By EMILY GARLAND
Randy Corman's family is a frequent library user.
"I think at any one time we have 50 books at our house," the Renton City Council member says.
Corman and his wife Cathy homeschool their five children, ages 9-21. (Their oldest son has since left for college). So they check out many materials from Renton and King County libraries.
The Cormans have noticed an increase in patrons during their frequent visits to Renton's two city-operated libraries. As has Aaron Oesting, assistant director of Renton Public Library.
"It's definitely gotten busier," Oesting says. "It seems like there's a lot more people in here to use the computers and a lot more people in the afternoons."
Renton's population has boomed since the 1960s, when Renton Public Library opened, and the 1970s, when Highlands Public Library was built. And the city's growth shows no sign of slowing. Renton's population is predicted to double if several unincorporated areas join the city.
Which makes now the perfect time for an examination of Renton's two library branches.
"We haven't taken a real big picture, thoughtful look at our libraries in quite a number of years, and the community is growing pretty fast," says Corman, chair of City Council's Community Services Committee, which covers Renton Public Library.
With help from a team of consultants, library staff is working on a comprehensive 20-year master plan for the city's two libraries. City Council approved $130,000 to hire the Chicago consultant team last June.
The consultants have gathered information about Renton and the people who live here. A library planning committee is also working on the master plan.
Now Oesting says staff is "taking the pulse of the community" to determine what kinds of library services Renton citizens want.
Three types of meetings are scheduled for next week. The first with several specific Renton groups, including Renton Mom's Group, business leaders, senior citizens, minority immigrant groups, high school students and Benson Hill residents. These are invitation-only meetings.
The second type of meetings are interviews with library stakeholders, such as Renton School District's superintendent, Renton Technical College's vice president of instruction, King County Library Systems director and a Renton Police Department representative.
Two public meetings are also set for Wednesday and Thursday.
Oesting calls public feedback key in the development of Renton's libraries.
"We want to be more responsive to the public's desires," he said. "To find out what they want from the library and use that in going forward."
"What we're really looking at is how do people live their lives and how can we better fit into that," Oesting added.
Renton Mom's Group leader Julia Rule says her club visits the downtown Renton library a few times a week, but would increase visits if more free children's activities were offered. Rule would also like to see a larger, separate area just for children.
Dave McCammon, spokesperson for Benson Hill Communities Progress Group, isn't much of a library user. But he knows many of his neighbors are concerned with how their library services may change if his group is successful and Benson Hill becomes part of Renton.

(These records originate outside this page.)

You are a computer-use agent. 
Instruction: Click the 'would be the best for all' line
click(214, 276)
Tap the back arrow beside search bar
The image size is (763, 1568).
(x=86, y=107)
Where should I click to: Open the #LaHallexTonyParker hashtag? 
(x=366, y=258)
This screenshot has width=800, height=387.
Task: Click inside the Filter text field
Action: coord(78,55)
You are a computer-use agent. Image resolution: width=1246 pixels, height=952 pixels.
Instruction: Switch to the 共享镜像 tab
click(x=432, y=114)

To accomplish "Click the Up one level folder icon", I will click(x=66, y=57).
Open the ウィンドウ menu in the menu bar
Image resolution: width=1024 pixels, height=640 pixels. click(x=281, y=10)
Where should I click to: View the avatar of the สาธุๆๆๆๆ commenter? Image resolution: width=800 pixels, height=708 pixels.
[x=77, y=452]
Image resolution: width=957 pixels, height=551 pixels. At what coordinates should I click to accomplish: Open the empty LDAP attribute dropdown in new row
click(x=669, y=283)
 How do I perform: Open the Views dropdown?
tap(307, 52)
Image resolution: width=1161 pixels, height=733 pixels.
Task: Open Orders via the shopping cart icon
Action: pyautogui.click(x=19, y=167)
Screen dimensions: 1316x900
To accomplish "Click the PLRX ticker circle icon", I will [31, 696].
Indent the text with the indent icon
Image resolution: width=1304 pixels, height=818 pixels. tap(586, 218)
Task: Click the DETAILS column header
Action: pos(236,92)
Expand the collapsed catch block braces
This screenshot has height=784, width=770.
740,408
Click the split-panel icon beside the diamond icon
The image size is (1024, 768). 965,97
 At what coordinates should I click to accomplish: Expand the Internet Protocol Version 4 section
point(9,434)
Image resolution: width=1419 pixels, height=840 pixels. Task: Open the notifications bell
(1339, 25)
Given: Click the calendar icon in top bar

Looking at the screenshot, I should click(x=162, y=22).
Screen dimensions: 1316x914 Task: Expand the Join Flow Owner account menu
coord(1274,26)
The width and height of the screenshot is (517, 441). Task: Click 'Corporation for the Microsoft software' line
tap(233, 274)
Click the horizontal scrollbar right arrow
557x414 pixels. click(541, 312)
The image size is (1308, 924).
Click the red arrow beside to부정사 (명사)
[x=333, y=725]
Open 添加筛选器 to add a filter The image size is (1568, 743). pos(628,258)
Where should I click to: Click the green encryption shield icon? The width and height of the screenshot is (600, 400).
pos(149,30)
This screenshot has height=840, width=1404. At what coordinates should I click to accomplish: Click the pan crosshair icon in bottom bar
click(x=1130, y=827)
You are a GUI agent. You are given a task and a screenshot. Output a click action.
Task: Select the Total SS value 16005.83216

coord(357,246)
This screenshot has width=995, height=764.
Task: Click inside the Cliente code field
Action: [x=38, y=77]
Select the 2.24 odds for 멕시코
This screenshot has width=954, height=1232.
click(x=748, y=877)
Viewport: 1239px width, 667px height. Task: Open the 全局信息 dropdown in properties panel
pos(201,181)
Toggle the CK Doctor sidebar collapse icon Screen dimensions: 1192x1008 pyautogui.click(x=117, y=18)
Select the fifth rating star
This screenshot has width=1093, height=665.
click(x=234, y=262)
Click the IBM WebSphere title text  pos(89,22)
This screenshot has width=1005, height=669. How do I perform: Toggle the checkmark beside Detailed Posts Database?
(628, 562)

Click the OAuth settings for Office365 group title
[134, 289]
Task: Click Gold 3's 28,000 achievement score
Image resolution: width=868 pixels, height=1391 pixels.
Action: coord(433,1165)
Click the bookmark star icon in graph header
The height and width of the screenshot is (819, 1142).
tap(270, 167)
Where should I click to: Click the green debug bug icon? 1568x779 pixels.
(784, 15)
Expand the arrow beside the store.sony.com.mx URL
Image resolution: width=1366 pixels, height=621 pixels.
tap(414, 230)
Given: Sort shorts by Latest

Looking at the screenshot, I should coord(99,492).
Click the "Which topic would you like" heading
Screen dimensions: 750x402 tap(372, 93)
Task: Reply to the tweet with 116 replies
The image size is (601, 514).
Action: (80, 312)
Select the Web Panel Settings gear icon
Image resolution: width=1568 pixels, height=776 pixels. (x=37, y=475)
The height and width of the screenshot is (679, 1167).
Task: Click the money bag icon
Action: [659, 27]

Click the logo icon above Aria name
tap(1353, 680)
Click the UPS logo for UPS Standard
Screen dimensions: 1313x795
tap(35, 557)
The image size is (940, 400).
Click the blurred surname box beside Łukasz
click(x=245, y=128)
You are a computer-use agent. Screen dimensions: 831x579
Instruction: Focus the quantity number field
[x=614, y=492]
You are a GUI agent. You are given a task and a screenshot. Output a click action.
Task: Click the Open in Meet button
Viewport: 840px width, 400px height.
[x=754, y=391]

Most Benson Hill residents are closer to either King County's Fairwood or Kent libraries.
"A lot of people want to stay with the way it is — they don't want to change," McCammon says.
In other words, they don't want to lose access to King County libraries.
But Oesting says many don't realize that Renton has a reciprocal agreement with King County that allows Renton residents to use King County libraries and King County residents to use Renton libraries.
Of course, library services may change if and when certain areas, Benson Hill included, annex into Renton. But how services will change has yet to be determined. Renton may assume control of certain King County libraries or vice versa. Or the two library systems may merge.
How annexations will affect library service is a major part of the library master plan. But it is also just one component of the plan.
Library staff is also looking at how to make Renton libraries fit better into the digital age and how to provide library service to the city's outlying areas.
Both Renton city libraries are overcrowded, but there are no immediate plans to expand either facility. But Oesting says expansion of the existing buildings or the construction of smaller neighborhood libraries are definite possibilities.
After next week's meetings, the next step in the library master plan is a public survey, with an expected June release.
While Oesting says Renton's libraries compare pretty well to other libraries, he is looking forward to the improvements the master plan will bring.
"This is a very exciting process," he says. "We at the libraries are thrilled about being able to get the public's input and respond to what they want. I encourage people to come to the meetings, because we'd love to build the best library system in the region if we could."